### Task to complete
When you retype the data, keep every line exactly as it appears.

Pixel coordinate grounding data
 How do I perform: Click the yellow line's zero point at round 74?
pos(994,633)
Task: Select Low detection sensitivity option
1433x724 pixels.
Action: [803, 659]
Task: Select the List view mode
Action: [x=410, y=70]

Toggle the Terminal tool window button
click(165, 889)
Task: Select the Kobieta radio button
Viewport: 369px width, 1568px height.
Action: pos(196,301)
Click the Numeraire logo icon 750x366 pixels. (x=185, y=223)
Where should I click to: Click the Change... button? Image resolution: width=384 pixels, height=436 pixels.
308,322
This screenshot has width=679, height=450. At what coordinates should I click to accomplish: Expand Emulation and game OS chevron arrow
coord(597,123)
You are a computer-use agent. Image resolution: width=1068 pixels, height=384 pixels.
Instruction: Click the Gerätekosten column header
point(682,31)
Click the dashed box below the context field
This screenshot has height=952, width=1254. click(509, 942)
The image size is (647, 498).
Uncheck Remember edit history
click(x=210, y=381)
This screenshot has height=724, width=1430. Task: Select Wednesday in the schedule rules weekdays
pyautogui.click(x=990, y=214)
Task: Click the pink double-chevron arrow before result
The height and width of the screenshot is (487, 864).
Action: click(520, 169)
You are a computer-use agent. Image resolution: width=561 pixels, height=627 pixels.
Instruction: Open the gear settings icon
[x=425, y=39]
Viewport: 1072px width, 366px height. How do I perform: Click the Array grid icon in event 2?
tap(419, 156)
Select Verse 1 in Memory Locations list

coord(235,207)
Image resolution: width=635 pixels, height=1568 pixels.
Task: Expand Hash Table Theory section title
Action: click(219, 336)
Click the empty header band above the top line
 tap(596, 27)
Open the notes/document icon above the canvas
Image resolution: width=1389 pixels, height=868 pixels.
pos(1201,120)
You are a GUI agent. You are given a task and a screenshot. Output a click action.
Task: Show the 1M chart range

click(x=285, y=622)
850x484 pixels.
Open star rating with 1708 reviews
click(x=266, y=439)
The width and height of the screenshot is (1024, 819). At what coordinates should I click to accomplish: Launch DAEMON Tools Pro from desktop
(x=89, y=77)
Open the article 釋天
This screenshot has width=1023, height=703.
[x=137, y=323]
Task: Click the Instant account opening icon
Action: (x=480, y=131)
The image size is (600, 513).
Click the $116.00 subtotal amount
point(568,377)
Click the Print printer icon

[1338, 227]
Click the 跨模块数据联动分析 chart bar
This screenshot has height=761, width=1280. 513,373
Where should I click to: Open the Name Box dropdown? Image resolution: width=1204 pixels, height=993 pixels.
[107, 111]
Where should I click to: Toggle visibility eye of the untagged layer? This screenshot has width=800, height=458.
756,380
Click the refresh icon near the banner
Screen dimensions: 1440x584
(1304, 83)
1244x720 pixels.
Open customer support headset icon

### Written answer
 How do I perform: Click the yellow line's zero point at round 74?
pos(994,633)
Task: Select Low detection sensitivity option
1433x724 pixels.
Action: [803, 659]
Task: Select the List view mode
Action: [x=410, y=70]

Toggle the Terminal tool window button
click(165, 889)
Task: Select the Kobieta radio button
Viewport: 369px width, 1568px height.
Action: pos(196,301)
Click the Numeraire logo icon 750x366 pixels. (x=185, y=223)
Where should I click to: Click the Change... button? Image resolution: width=384 pixels, height=436 pixels.
308,322
This screenshot has width=679, height=450. At what coordinates should I click to accomplish: Expand Emulation and game OS chevron arrow
coord(597,123)
You are a computer-use agent. Image resolution: width=1068 pixels, height=384 pixels.
Instruction: Click the Gerätekosten column header
point(682,31)
Click the dashed box below the context field
This screenshot has height=952, width=1254. click(509, 942)
The image size is (647, 498).
Uncheck Remember edit history
click(x=210, y=381)
This screenshot has height=724, width=1430. Task: Select Wednesday in the schedule rules weekdays
pyautogui.click(x=990, y=214)
Task: Click the pink double-chevron arrow before result
The height and width of the screenshot is (487, 864).
Action: click(520, 169)
You are a computer-use agent. Image resolution: width=561 pixels, height=627 pixels.
Instruction: Open the gear settings icon
[x=425, y=39]
Viewport: 1072px width, 366px height. How do I perform: Click the Array grid icon in event 2?
tap(419, 156)
Select Verse 1 in Memory Locations list

coord(235,207)
Image resolution: width=635 pixels, height=1568 pixels.
Task: Expand Hash Table Theory section title
Action: click(219, 336)
Click the empty header band above the top line
 tap(596, 27)
Open the notes/document icon above the canvas
Image resolution: width=1389 pixels, height=868 pixels.
pos(1201,120)
You are a GUI agent. You are given a task and a screenshot. Output a click action.
Task: Show the 1M chart range

click(x=285, y=622)
850x484 pixels.
Open star rating with 1708 reviews
click(x=266, y=439)
The width and height of the screenshot is (1024, 819). At what coordinates should I click to accomplish: Launch DAEMON Tools Pro from desktop
(x=89, y=77)
Open the article 釋天
This screenshot has width=1023, height=703.
[x=137, y=323]
Task: Click the Instant account opening icon
Action: (x=480, y=131)
The image size is (600, 513).
Click the $116.00 subtotal amount
point(568,377)
Click the Print printer icon

[1338, 227]
Click the 跨模块数据联动分析 chart bar
This screenshot has height=761, width=1280. 513,373
Where should I click to: Open the Name Box dropdown? Image resolution: width=1204 pixels, height=993 pixels.
[107, 111]
Where should I click to: Toggle visibility eye of the untagged layer? This screenshot has width=800, height=458.
756,380
Click the refresh icon near the banner
Screen dimensions: 1440x584
(1304, 83)
1244x720 pixels.
Open customer support headset icon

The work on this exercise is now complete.